**Exercise goal**:
Output all of the lines below exactly, and leave out each image.

*** Block opens ***

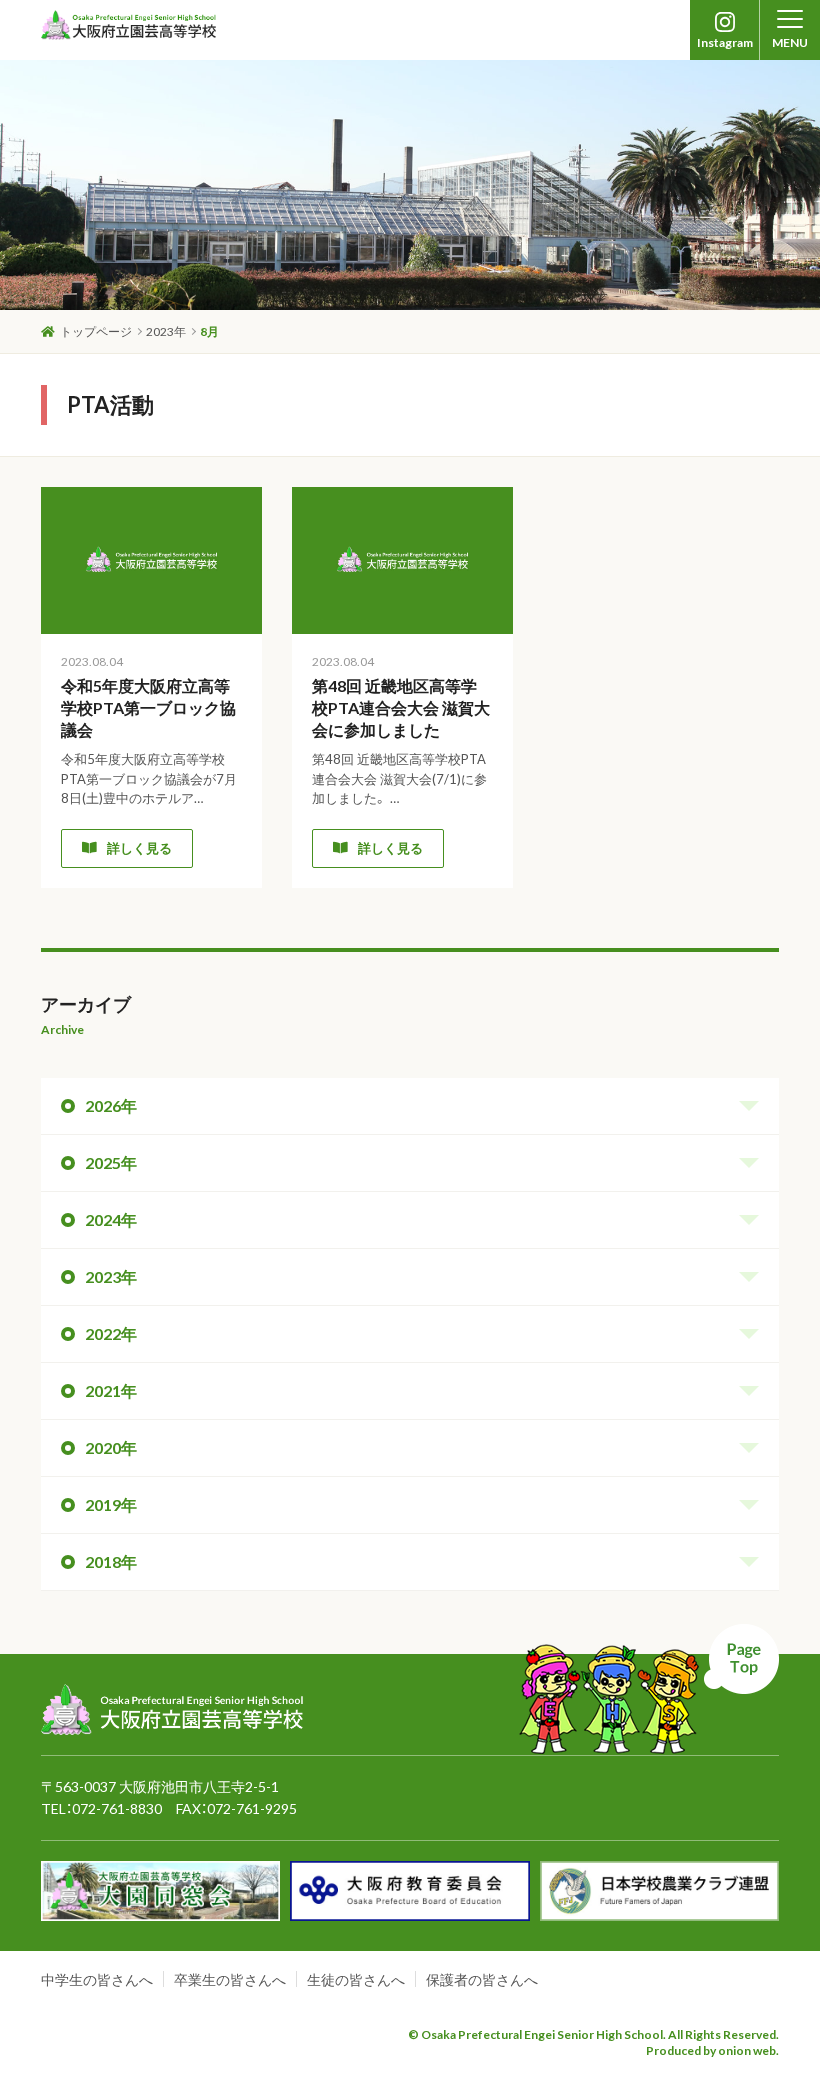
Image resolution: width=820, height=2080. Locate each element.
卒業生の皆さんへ (230, 1979)
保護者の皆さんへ (482, 1979)
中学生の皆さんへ (97, 1979)
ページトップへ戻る (649, 1689)
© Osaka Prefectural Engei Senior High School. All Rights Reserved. (593, 2034)
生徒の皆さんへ (356, 1979)
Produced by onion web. (712, 2050)
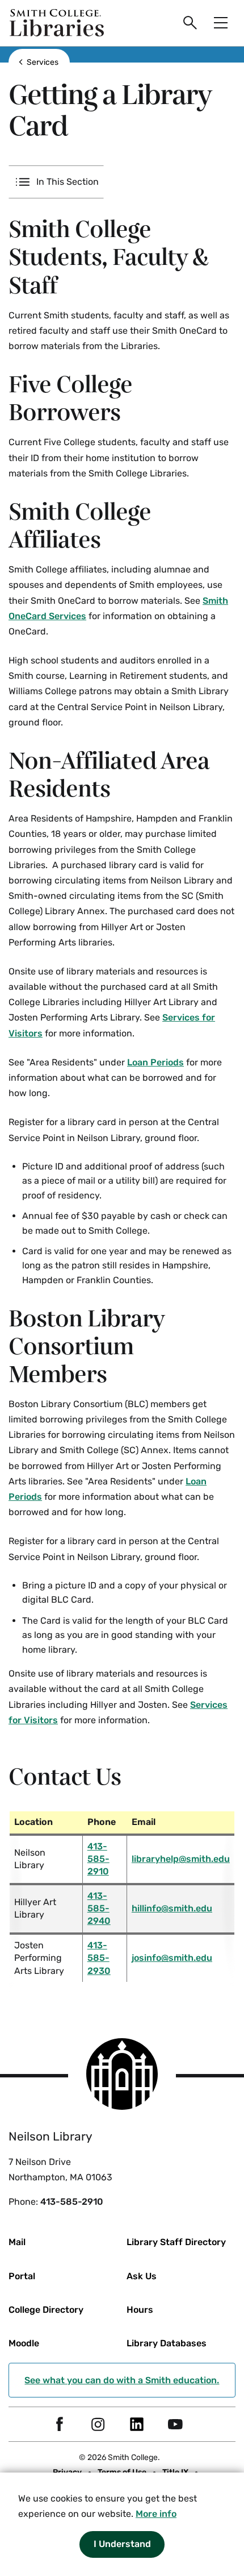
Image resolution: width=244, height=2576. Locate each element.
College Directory (46, 2309)
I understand (122, 2543)
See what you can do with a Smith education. (121, 2380)
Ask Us (142, 2276)
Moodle (24, 2343)
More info (156, 2513)
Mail (17, 2242)
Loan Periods (155, 1062)
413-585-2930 (99, 1958)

*** Block closes ***

**Reply**:
Image resolution: width=820, height=2080. Locate each element.
卒業生の皆さんへ (230, 1979)
保護者の皆さんへ (482, 1979)
中学生の皆さんへ (97, 1979)
ページトップへ戻る (649, 1689)
© Osaka Prefectural Engei Senior High School. All Rights Reserved. (593, 2034)
生徒の皆さんへ (356, 1979)
Produced by onion web. (712, 2050)
Image resolution: width=244, height=2576. Locate each element.
College Directory (46, 2309)
I understand (122, 2543)
See what you can do with a Smith education. (121, 2380)
Ask Us (142, 2276)
Moodle (24, 2343)
More info (156, 2513)
Mail (17, 2242)
Loan Periods (155, 1062)
413-585-2930 (99, 1958)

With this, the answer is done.